Today did not start off well, I’ll tell you that. Things are looking up though.
So I called my health clinic this morning, and they still can’t do blood tests. But they told me to go to this clinic place a little farther away and that I could just do it there. So I got on the bus, and ended up having to walk about a mile from where I got off simply because there was no convenient bus to take.
Finally I made it to the clinic and said to the women at the desk that I needed a blood test. They asked for a referral form from my doctor, and I said I had none, just the informal note that the army enlistment center wrote me. Then the surly Russian woman snapped at me, “What, you think you can just come in here and do whatever blood tests you want?”
She acted like I were some kind of movie star who thought the world revolved around her, like a movie star who apparently thinks she can just waltz right in and do whatever blood tests she wants just cos she’s famous or something….
Yeah, cos I do blood tests for fun.
It’s really fun going in on low blood sugar and then having to sit there for about a half hour as you get jabbed in 5 different places since no one can find your veins, and then you have to sit for another half hour to fill up the vials because your blood flow is so goddamn thick and slow. Yeah, that’s my idea of a good time. Oh my G-d, I’m getting a rush just thinking about it.
So then I walked outside, feeling kind of hopeless. Fuck. Nothing seems to be going right. And right on Derech Hebron, a very busy street, I just started crying. It was humiliating. Seriously, people of Israel, I just want to join your fucking army, can you give me a fucking break for like two minutes?
So then I waited for the bus for like 20 minutes…and then it turns out that the place I had to get off at was like two stops away, I just didn’t realize it. But then I didn’t want people to think I was lazy, so I stayed on for two extra stops and then backtracked.
I went to my health clinic and explained the situation, that I needed a referral from them to take to the other clinic. My doctor then said in a thick Russian accent, “I didn’t understand.” Which was really worrying. But then I explained again and handed her the informal note from the army center.
Like the Russian woman before her, my Russian doctor snapped at me and said (using almost the exact same words), “What, you think you can just come in here and do whatever blood tests you want?”

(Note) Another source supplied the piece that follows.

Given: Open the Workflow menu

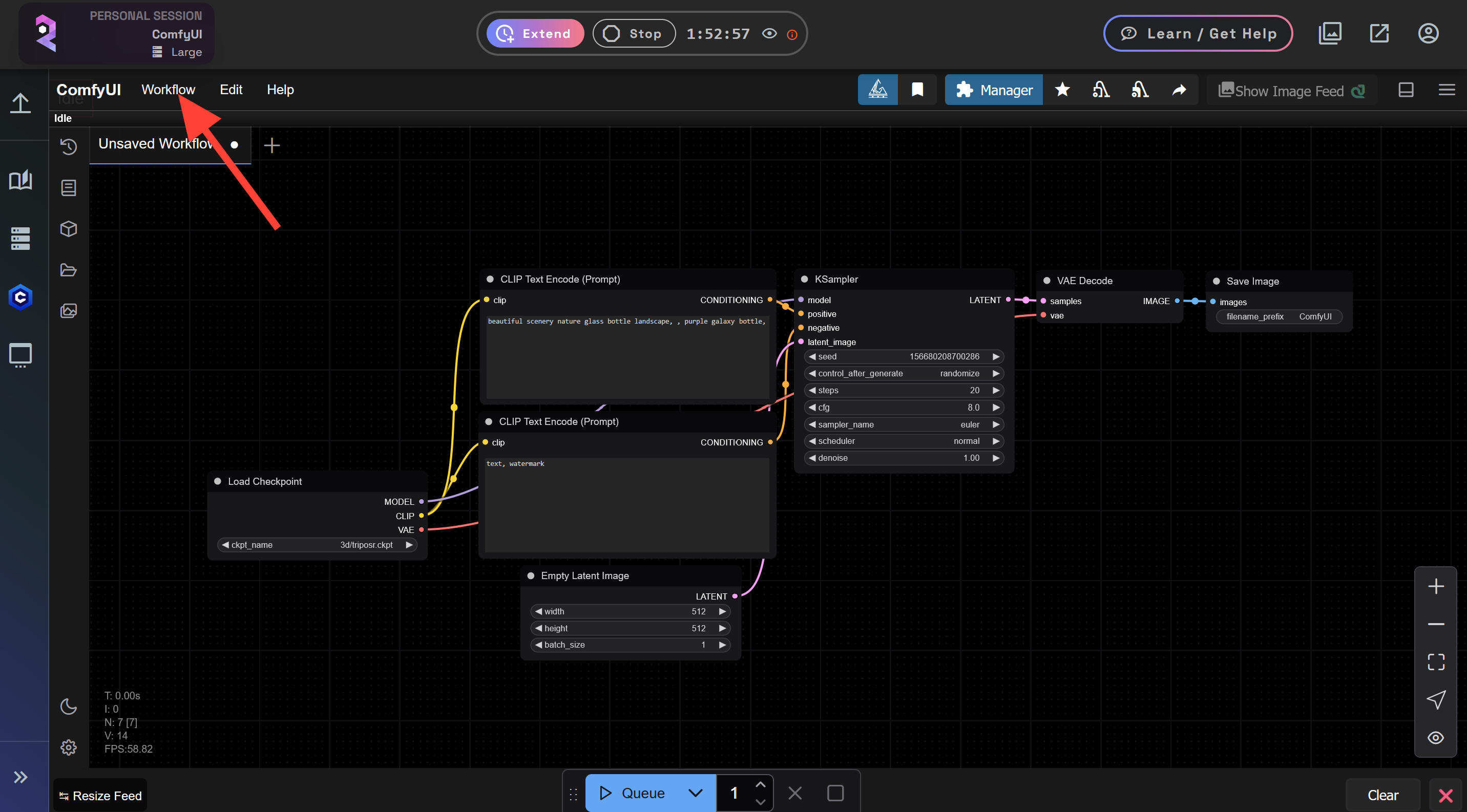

She went on to explain that I needed to wait for my official letter from the army (which, according to the army center, was not even sent until today!) that asks for a blood test. Oh G-d. I just buried my face in my hands and just felt so fed up.
Then all of the sudden my doctor’s tone changed, got much softer and kinder, and she said, “Wait. Maybe I can do something.”

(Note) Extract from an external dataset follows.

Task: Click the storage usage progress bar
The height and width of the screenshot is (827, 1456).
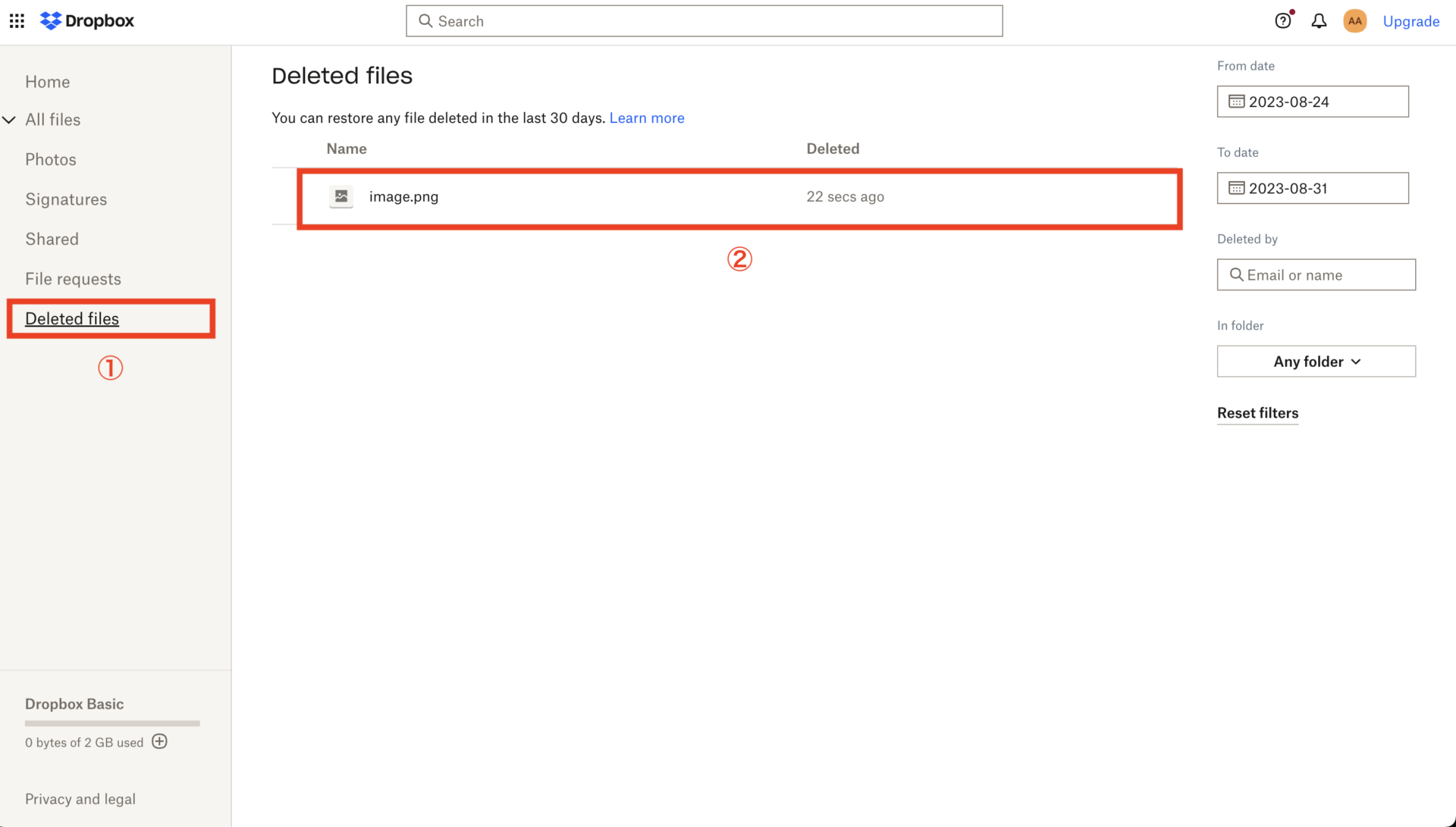Action: [111, 723]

After a couple minutes of typing she handed me an “invitation” form to come back to the clinic tomorrow for a blood test. And she said that even if there were still no nurses in the clinic that she’d do it herself. And she said, not to worry, in a couple days they would have the results and they’d be able to send it directly to the army center. I looked up at her, unable to believe my luck, and she shook her finger at me in warning, “Now next time you have to have a proper form, but,” and here she smiled, “this time I’ll help you.”
OMG OMG OMG, I love my doctor. I wanted to leap across her desk and give her an enormous hug, but instead I settled on just saying thank you over and over again. Seriously, ONE person giving you a fucking break once in a while when everything else seems to go wrong…that ONE person can make you feel 100% better.
Well folks…pray that tomorrow everything will go smoothly! Let’s hope that by the end of next week I’ll have an enlistment date, eh? (Of course, next week the army will be telling me that I didn’t do an eye test, or that I didn’t do the computer tests, or that actually I haven’t done ANY of the tests and that I’m not even registered at the enlistment center, or that actually I don’t even exist, or whatever and that I have to do it all over again….)
Today during class I had to translate out loud a difficult sentence from English into Hebrew (the English sentence was a sentence we had already translated from Hebrew), and when I was done everyone made a fuss. It was rather embarrassing. My face turned bright red and I was like, what’s the big deal, “So?” And the teacher said, as if she were stating the obvious, “Well, you’re our little girl!” Hahahah….I’m the youngest in the class by a couple or a few years, so apparently I’m the class’s “little girl.” And apparently this makes anything correct that comes out of my mouth about 75 percent more impressive. Then the 30 year old sitting next to me patted my back and said I was actually the class’s “baby.”
I guess I better enjoy being the baby while I can, cos in the army I’m going to be grandma.